→ Your task
Beneath this line are entries. Copy the range from the line with "Click the 저장 위치... save location button" to the line with "The height and width of the screenshot is (559, 798).", ends included, exactly; leave pictures out.

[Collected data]

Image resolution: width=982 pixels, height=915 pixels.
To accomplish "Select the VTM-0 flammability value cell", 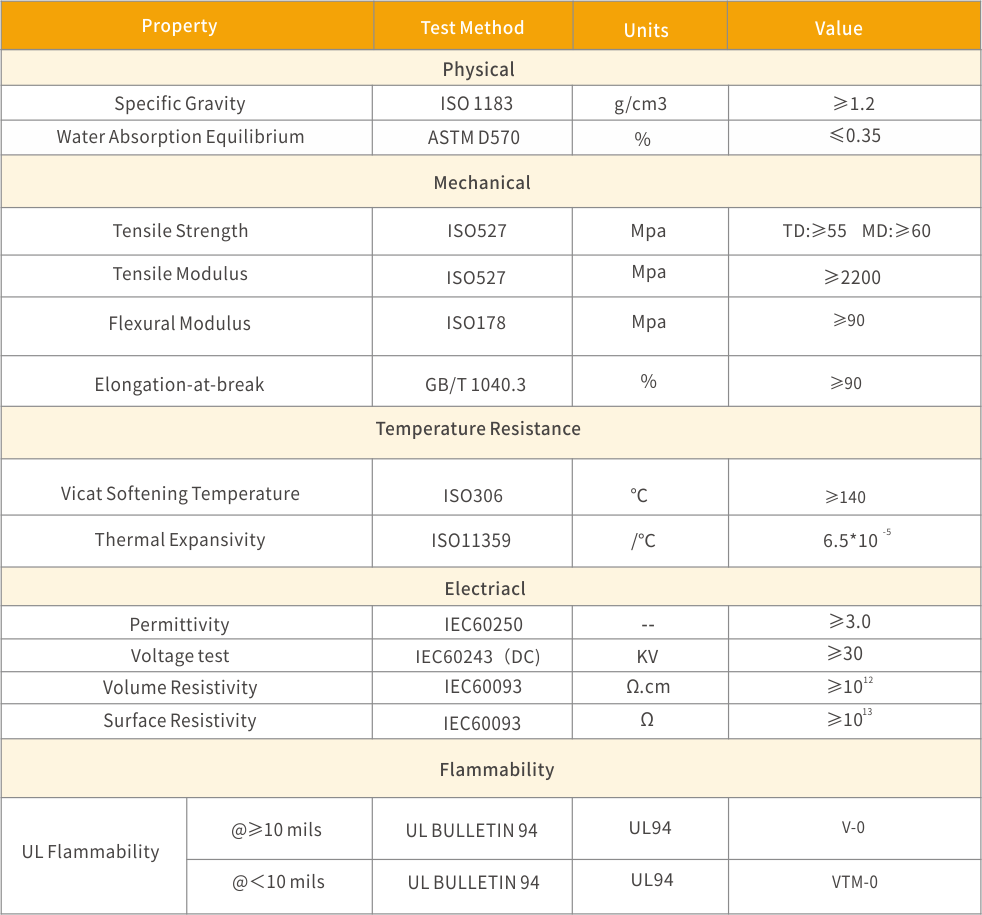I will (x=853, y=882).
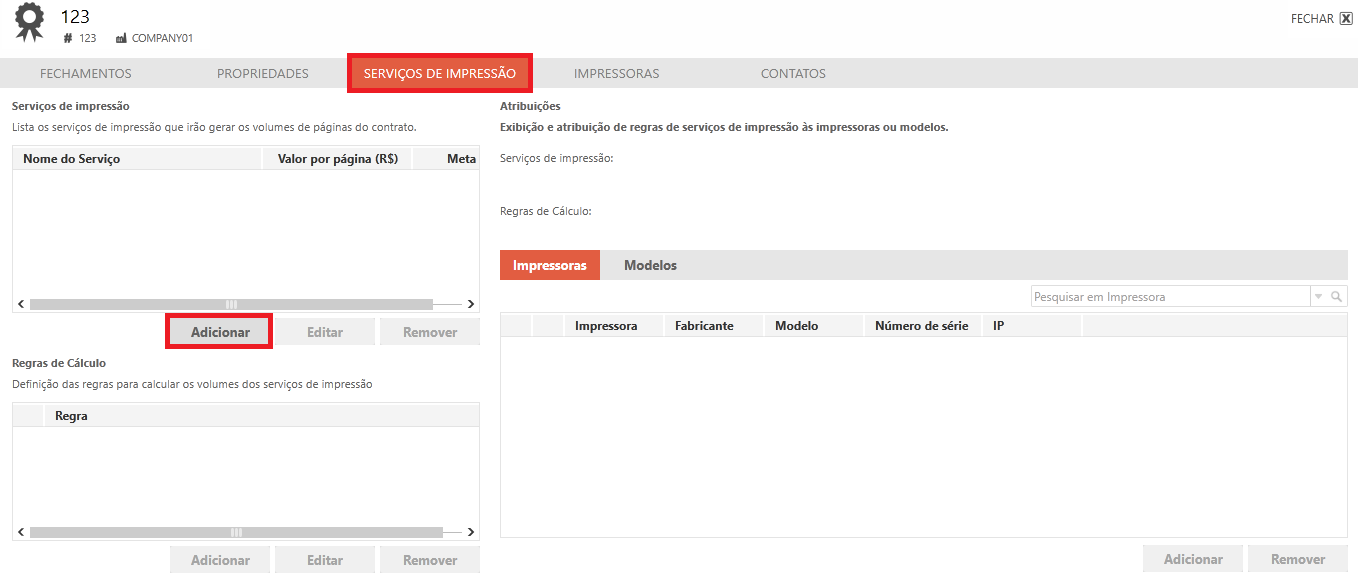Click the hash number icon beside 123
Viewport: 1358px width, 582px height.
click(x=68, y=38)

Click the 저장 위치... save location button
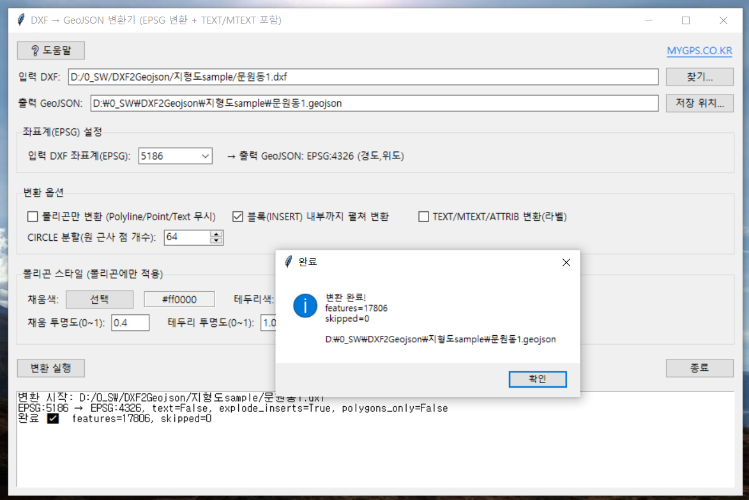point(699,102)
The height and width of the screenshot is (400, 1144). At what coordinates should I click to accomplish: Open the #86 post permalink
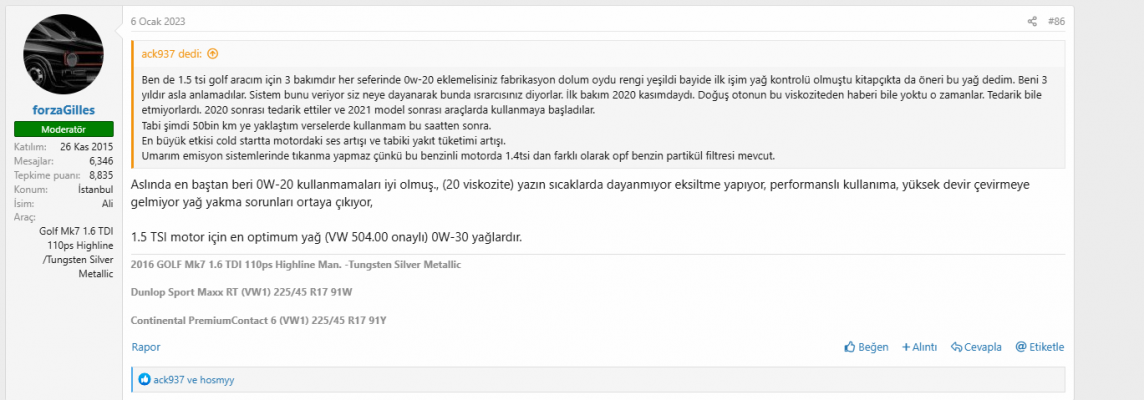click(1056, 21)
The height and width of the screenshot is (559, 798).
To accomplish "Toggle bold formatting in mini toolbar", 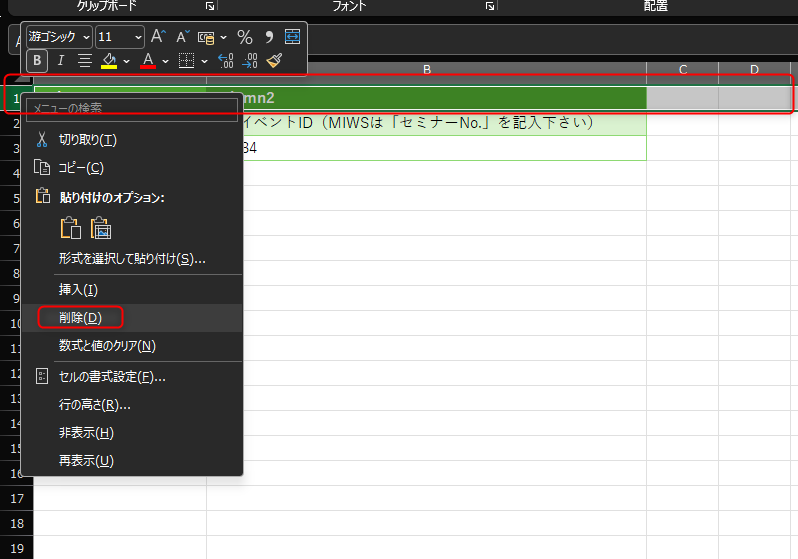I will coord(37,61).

→ Response
Click the 저장 위치... save location button
point(699,102)
The height and width of the screenshot is (400, 1144). At what coordinates should I click to accomplish: Open the #86 post permalink
click(1056, 21)
The height and width of the screenshot is (559, 798).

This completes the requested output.